Christiaan Snouck Hurgronje (born Feb. 8, 1857, Oosterhout, Neth.—died June 26, 1936, Leiden) was a professor and Dutch colonial official, a pioneer in the scientific study of Islam.
While serving as a lecturer at the University of Leiden (1880–89), Snouck Hurgronje visited Arabia (1884–85), stopping at Mecca. His classic work Mekka, 2 vol. (1888–89), reconstructs the history of the holy city and sheds light on the origins of Islam, early traditions and practices, and the first Islamic communities. The second volume, translated into English as Mekka in the Latter Part of the 19th Century (1931), contains many details of daily life in Islamic culture and deals with the Indonesian Muslim colony at Mecca.

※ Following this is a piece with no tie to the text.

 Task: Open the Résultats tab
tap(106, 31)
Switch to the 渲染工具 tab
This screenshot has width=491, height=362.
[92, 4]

From 1890 to 1906 Snouck Hurgronje was professor of Arabic at Batavia, Java, and, as a government adviser, he originated and developed a Dutch colonial policy toward Islam that prevailed until the termination of Dutch rule in Indonesia in 1942. Though he was tolerant of Islamic religious life, his policy as a colonial official was to repress Islamic political agitation. His De Atjèhers, 2 vol. (1893–94; The Achenese), an ethnographic account of the people of northern Sumatra, became a standard reference work.

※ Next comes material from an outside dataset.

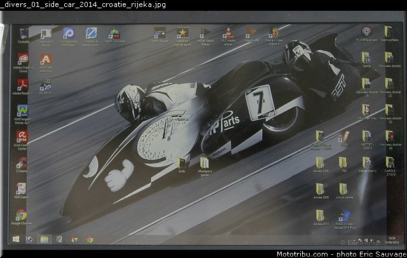This screenshot has height=258, width=407.
Task: Select the VideoPad editor shortcut
Action: [183, 36]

Though Snouck Hurgronje remained a colonial adviser until 1933, he returned in 1906 to the Netherlands, where he was professor of Arabic and Islamic institutions at the University of Leiden until his death. He wrote extensively on a number of Islamic topics. Georges-Henri Bosquet and J. Schacht edited Selected Works of C. Snouck Hurgronje (1957).